Fran Zwitter (24 October 1905 – 14 April 1988) was a Slovenian historian. Together with Milko Kos, Bogo Grafenauer, and Vasilij Melik, he is considered the co-founder of the Ljubljana School of Historiography.

== Life and work ==

He was born in the village of Bela Cerkev near Novo Mesto in what was then the Duchy of Carniola, Austro-Hungarian Empire. He was the son of Martin (a. k. a. Davorin) Zwitter, a Carinthian Slovene judge. After his death in 1918, the family decided to stay in the Kingdom of Yugoslavia (the Carinthian Plebiscite assigned their native region to the Republic of Austria). After finishing grammar school in Novo Mesto, he enrolled at the University of Ljubljana, where he studied history and geography. Between 1926 and 1928, he studied also at the University of Vienna. Between 1930 and 1932, he studied in Paris under the supervision of Albert Mathiez. Between 1932 and 1938, he taught at the Ljubljana Classical Lyceum. In 1938, he became professor at the University of Ljubljana.

In the 1930s, he was active in public life, publishing critical articles in left liberal journals, such as Sodobnost and Ljubljanski zvon. Soon after the Axis invasion of Yugoslavia in April 1941, he joined the Liberation Front of the Slovenian People. In May of the same year, he was arrested by the Italian occupation authorities of the Province of Ljubljana, but released soon afterwards. In March 1942, he was arrested again and sent to the internment camp in Aprica, on the Italian-Swiss border. After the Italian armistice, he found his way back to Slovenia, where he joined the partisan resistance. Between January 1944 and March 1945, he organized and led the Scientific Institute of the Executive Council of the Liberation Front, a unique institution in the Nazi-occupied Europe. The institute mainly prepared documentation on border issues and prepared expertises for the Yugoslav territorial claims against Italy in the Julian March and against Austria in Carinthia. In 1945, he moved to the Yugoslav capital Belgrade, where he worked as an expert on north-western border issues at the Ministry of Foreign Affairs.

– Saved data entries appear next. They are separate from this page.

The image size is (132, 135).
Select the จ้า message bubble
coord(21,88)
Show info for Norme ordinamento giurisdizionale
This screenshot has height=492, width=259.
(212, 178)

After 1948, he moved back to Ljubljana, where he taught at the Department of History of the University of Ljubljana. Between 1952 and 1954, he served as rector of the University. In 1953, he became a member of the Slovenian and later also of the Yugoslav (1961) and the Serbian Academy of Sciences and Arts (1970). Between 1975 and 1978, he served as president of the publishing house Slovenska matica.

Zwitter's initial expertise was the social history of medieval towns, but under the influence of his supervisor Albert Mathiez, he switched to modern history. Under the influence of the French Annales school, he introduced several methodological innovation in the study of the demographic history of the Slovene Lands. After World War II, he turned to the study of nationality issues in the Habsburg Empire.

He died in Ljubljana in 1988, and was buried in the cemetery in Bela Cerkev.

His son Matjaž Zwitter is a physician, his other son, Tomaž Zwitter is an astronomer, and his daughter, Anja Dular is a historian, librarian and social anthropologist.

== Major works ==
- Starejša kranjska mesta in meščanstvo ("The Burgers in the Older Carniolan Towns"). Ljubljana, 1929;
- Les origines de l'illyrisme politique et la création des Provinces illyriennes ("The Origins of Political Illyrism and the Creation of the Illyrian Provinces). Dijon, 1933;
- Les problemes nationaux dans la monarchie des Habsbourg ("National Questions in the Habsburg Monarchy"), co-authored with Jaroslav Šidak and Vaso Bogdanov. Belgrade, 1960;
- Die Kärntner Frage ("The Carinthian Question"). Klagenfurt, 1979;
- O slovenskem narodnem vprašanju ("On the Slovene national question"). Selected articles edited by Vasilij Melik, Ljubljana, 1990.